Fish hybridise themselves extinct in Alpine lakes 
CH Source: newscientist 2/16/2012

When the going gets tough, species start merging. Lake-dwelling fish species that once lived separately began interbreeding when pollution forced them together. Ultimately most of the lakes’ remarkable diversity has been lost – and the same could be happening in threatened habitats around the world.

After the last ice age, whitefish (Coregonus) in Europe’s Alpine lakes split into several species, each with a specialised appearance and lifestyle. They first separated because they spawned in different places, some favouring the lake bottom and others the surface layers.
 

That all changed when the lakes became polluted in the mid-20th century, says Ole Seehausen of Eawag: Swiss Federal Institute of Aquatic Science and Technology in Kastanienbaum and the University of Bern, Switzerland.
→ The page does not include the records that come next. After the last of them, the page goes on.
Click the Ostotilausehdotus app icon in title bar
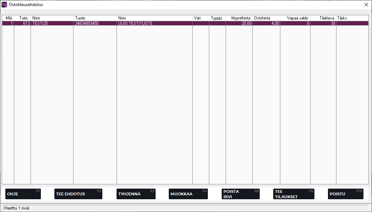 4,5
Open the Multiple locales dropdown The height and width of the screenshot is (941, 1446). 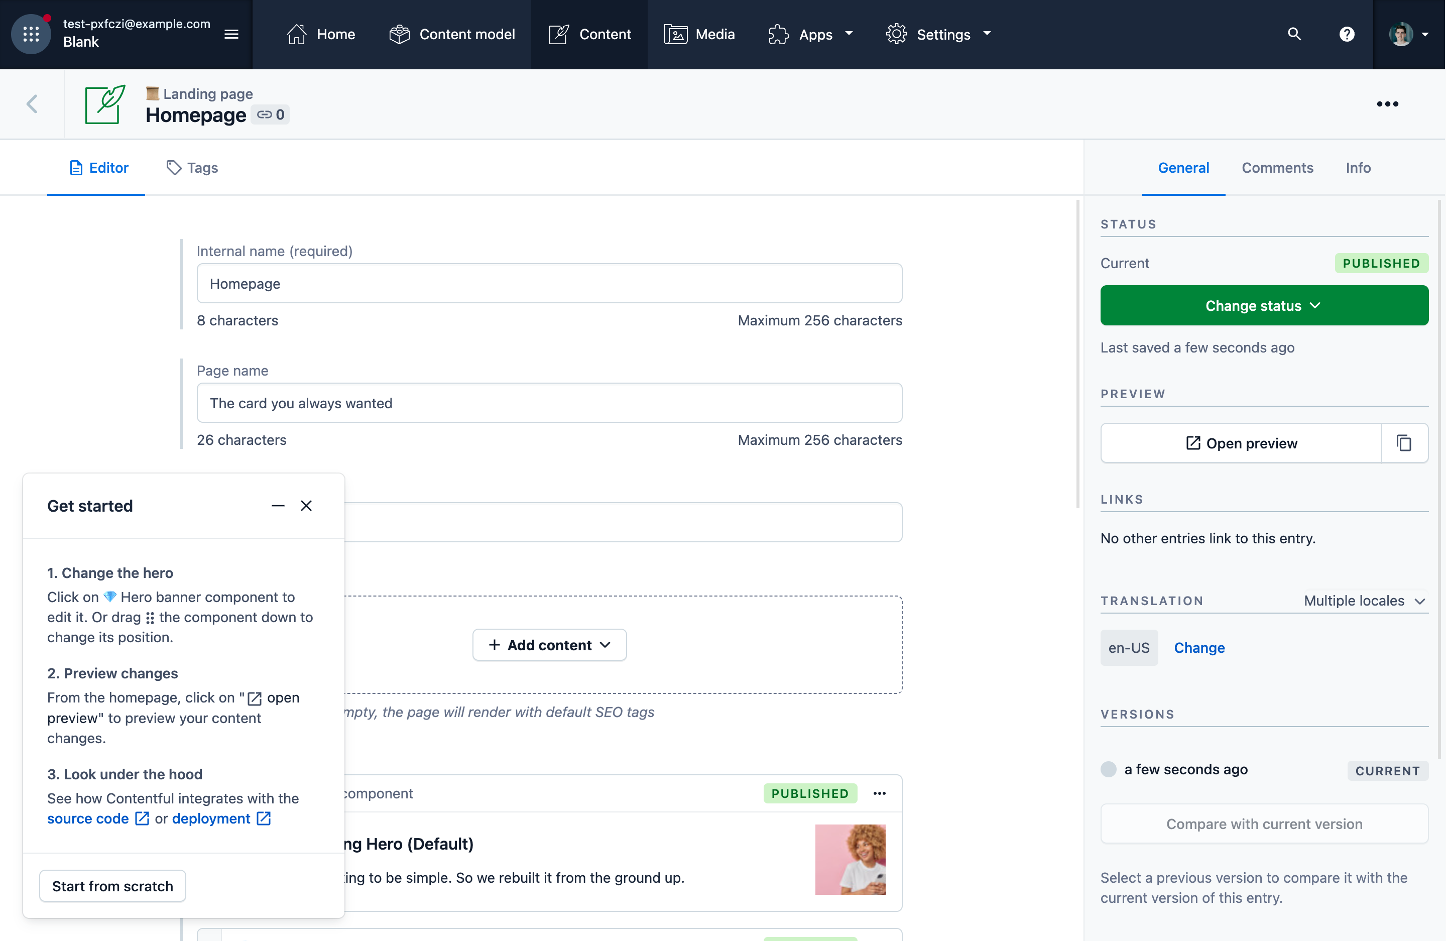point(1365,601)
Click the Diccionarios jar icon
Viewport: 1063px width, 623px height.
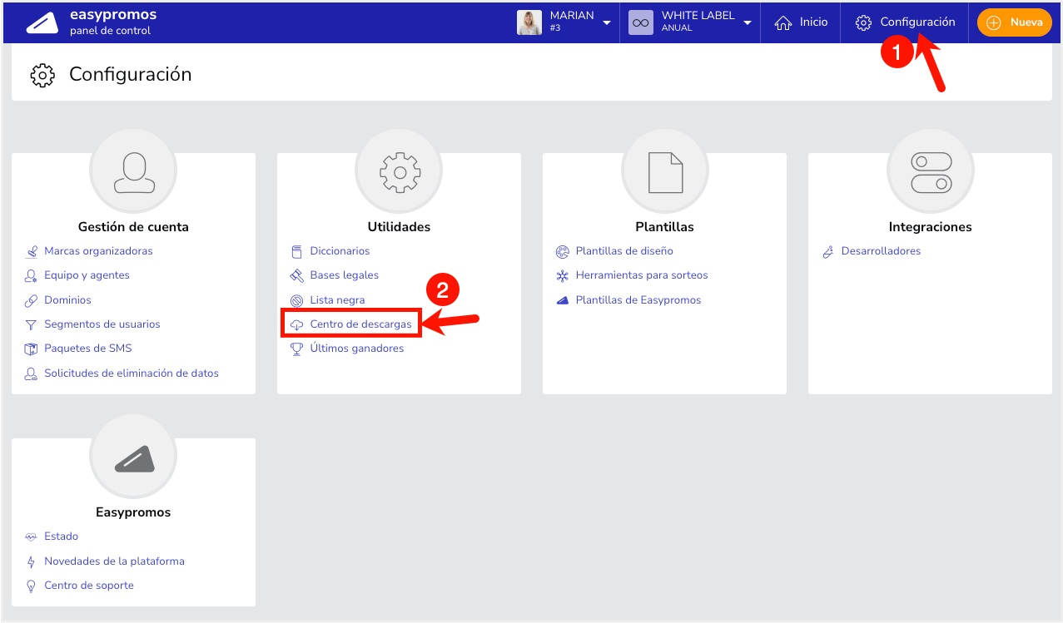[296, 251]
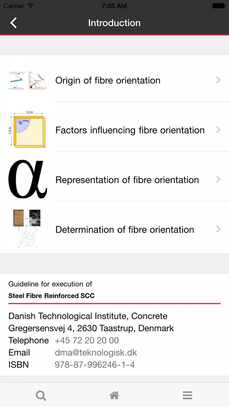
Task: Open the hamburger menu icon
Action: pyautogui.click(x=187, y=395)

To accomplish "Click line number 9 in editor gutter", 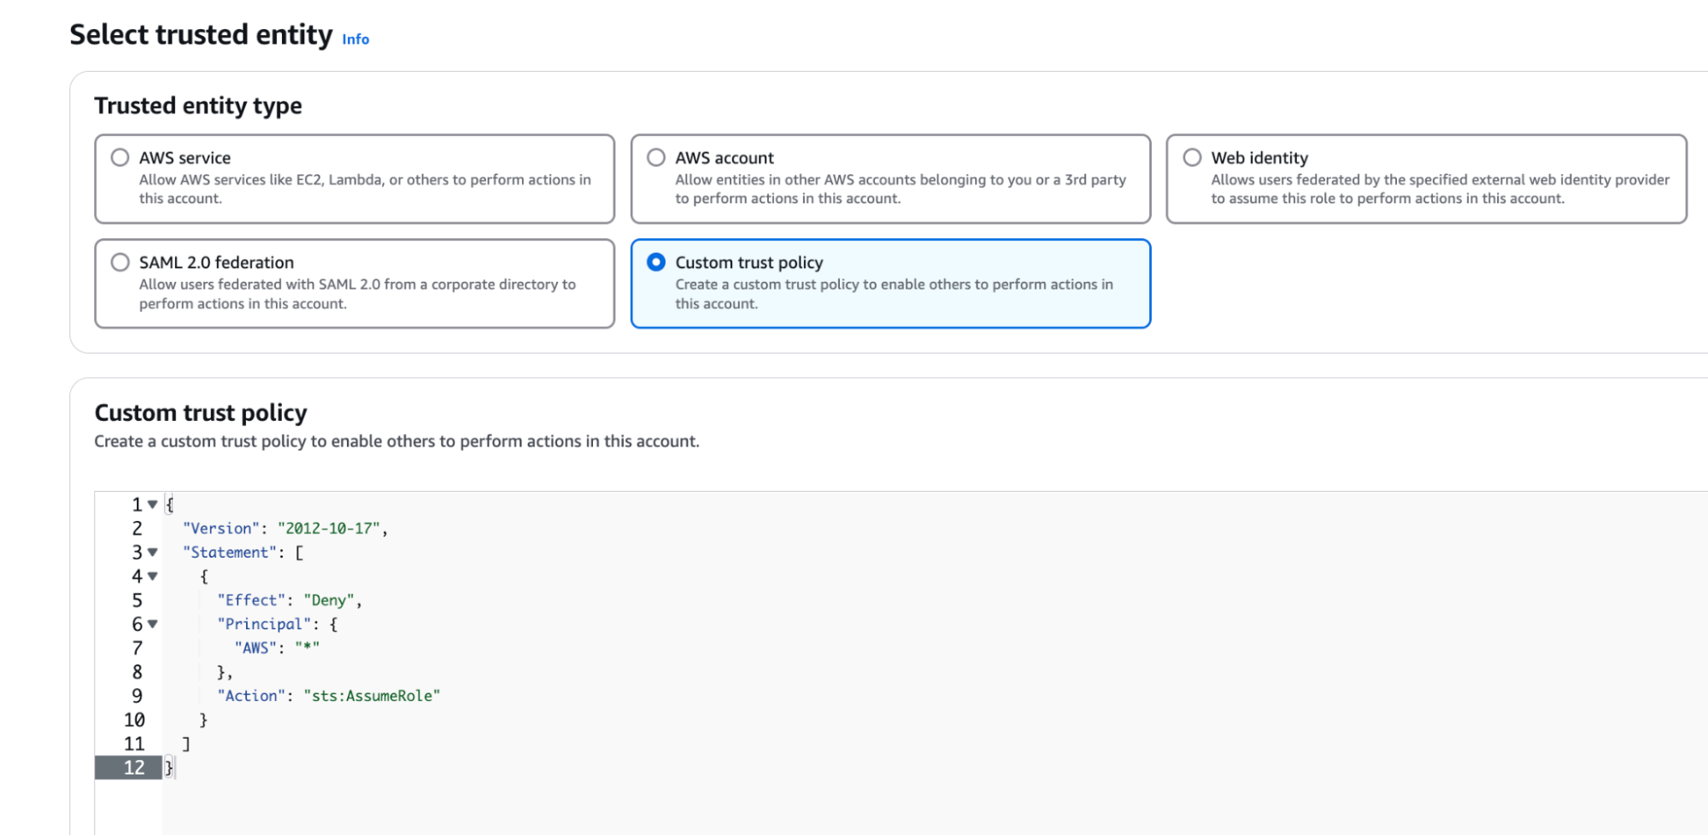I will 137,696.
Fertiliser ran off farmland into the lakes, leaving them over-rich in nutrients – a phenomenon called eutrophication. This caused algal blooms in the lakes, which in turn caused oxygen levels to crash deep in the lakes.

Seehausen and colleagues now think that this oxygen crash forced species to merge. They studied the whitefish populations in 17 lakes, each of which was also studied in the 1920s, before the eutrophication began. Back then, the deeper lakes had more species.